The external evaluator also summarized findings about students' enhanced analytic problem solving abilities, increased perception of the integration of mathematics and physics, increased ability to interpret the multiple notations they encountered in using a variety of textbook resources, and perceptions of their own learning through the spiral nature of the curriculum. The evaluation report, for example, quoted a student in reporting:
...reflecting over the year, however, students recognized how the courses complemented each other. “They built on one another pretty well. Fourier analysis was learned in one course and used in the next Paradigm and then in others as well. They introduced a concept and then more in depth for the next use.” It may be that this repetition, with each level developing more depth, helped the average and lower students remain in the Paradigms.
The external evaluation provided extensive documentation of the students' perceptions and accomplishments as well as on-going feedback to the faculty as issues occurred. The PI noted how important this feedback had been in helping them to become aware of what the students were experiencing and to make adjustments as needed:
What (the external evaluator) did was to tell us honestly, as someone with some expertise in institutional and curricular change, to tell us honestly what she saw. And to be a safe place for people to report what they were experiencing, a safe and an anonymous place, and then it was the responsibility of the group to figure out what to do about that...she also just gave a lot of feedback each three weeks; What were students finding was useful in this course? She asked (the students) nice open-ended questions: What was causing problems?...

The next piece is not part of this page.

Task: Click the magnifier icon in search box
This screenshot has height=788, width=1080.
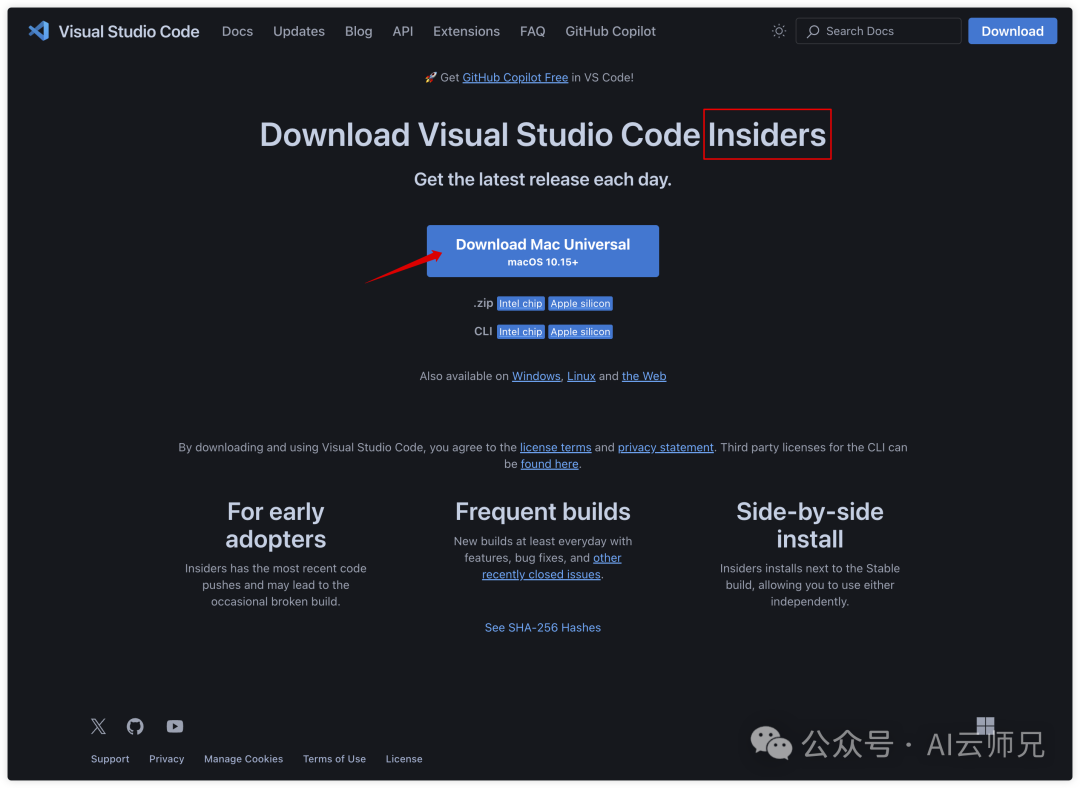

One pragmatic example involved the timing of homework:
...one of the things she uncovered, in the different 3-week courses, faculty were requiring homework to be due on different days, and that the students couldn't coordinate their personal lives, they could not change the coordination of their personal lives every three weeks, and we just put down a rule, that said if you're going to have anything due it has to be due on Wednesday or Fridays so that the students knew that Tuesdays and Thursdays had to be their main work days and they could arrange their personal lives or their other courses or whatever around that and that made a huge difference
Students might not have communicated this kind of information to faculty but were able to voice their concerns to the external evaluator.
Several graduate students chose to study what was happening in the new courses. Studies included a Master's thesis on common features of effective small group activities (Meyer, 1998) and a doctoral dissertation on ways upper-division students use visualization in their problem solving (Browne, 2002).